Dr J R Stockton said:
For example, all references to 1970 need to include a UTC, and
"midnight" should not be used. "UTC 1970.0" is exact, and I don't
see how anyone intelligent enough to program successfully can fail
to understand it. Or "1970-01-01 00:00:00 UTC".
Method getFullYear does not return a 4-digit year - try
new Date(-5e13).getFullYear() and new Date(5e15).getFullYear() - it
returns a Number.
Interesting. The updated page will certainly benefit from these hints.
The worldclock page is best deleted, as a precaution against anyone
believing it.
Anyone blindly believing anything only deserves so, especially on the www.
People go online for information, not for knowledge. The page may be full of
inaccuracies, it may be one big lie (as was the page that I originally
copied), but it can satisfy much curiosity, ignite even more, and it may
spark a thought in one visitor about the wonders of our world. In that I
find satisfaction, until of course you convince me of some real evil in the
page.
Probably me; I was in fact trying to find out who was responsible for
the site. One should never pay much attention to technical documents
that do not declare their authorship and give some indication of age.
My picture of you has always been someone in his fifties, I cannot say why,
I don't remember such indication being prominently advertised on your site,
I must say. And if I told you I happen to turn 36 today, and gave you an url
such as
http://www.vansandick.com/familie/kalender/?20070330 to make it look
convincing, wouldn't that be reason enough to be suspicious? Then why should
credibility of any text depend on the name under it? What matters is what
works. Especially technical texts are easy to judge by empirically trying
out the claims that are made. Experiment is key. That 's how information
becomes knowledge. Any text that shows me something I haven't tested yet, is
worthwhile, and I find that the older I get, more and more of such texts are
written by nameless youths.
That site has no real authority; and the argument in #with is not
entirely convincing when carefully examined.
I 'm not building on their authority, just gave a pointer. The argument
could be expressed stronger, shall we say "The problem is that the
programmer has no way to verify that input1 or input2 are actually being
resolved as properties of the form elements array" is a bit long and
winding, but it stands solid. I don't think there are words that will
entirely convince you. Inside the 'with' block, there is no way to tell an
independent input2 from a 'with'ed input2. There is a ghost host object at
every level in the scope chain. Ay, there 's the rub.

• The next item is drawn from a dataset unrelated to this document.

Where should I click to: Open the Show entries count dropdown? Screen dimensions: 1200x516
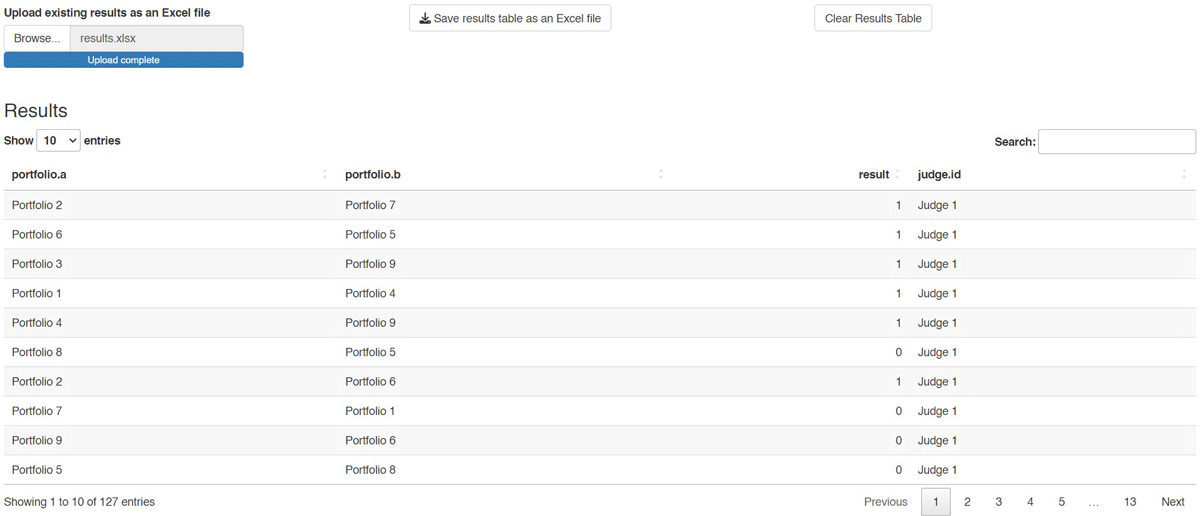pos(58,141)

There is no defense
against the ambiguity created with 'with'. I also refer to a contemporary
thread started by Rasmus Kromann-Larsen, 'Eliminating "with"...', especially
the very first paragraph: "I'm currently writing a master thesis on static
analysis of JavaScript, and after investigating the with statement, it only
[became] even more evident to me that the with statement is indeed bad." See
for the arguments:
http://groups.google.nl/group/comp....read/thread/a953bd621436d8d3/f877b6f155fd916a
If "with" is used wantonly and there are errors in the code, it can
indeed be difficult to see what is happening.
Like you say.
But when there is no global date object, and the "with" clearly
uses a Date Object, and the identifiers in the statement are not
going to have other meanings, using it can add no problems.
With all conditions met, I probably am with you on the Date object argument,
but I maintain that continuing to use 'with' sustains a flaw in the
language. We 're really better off without.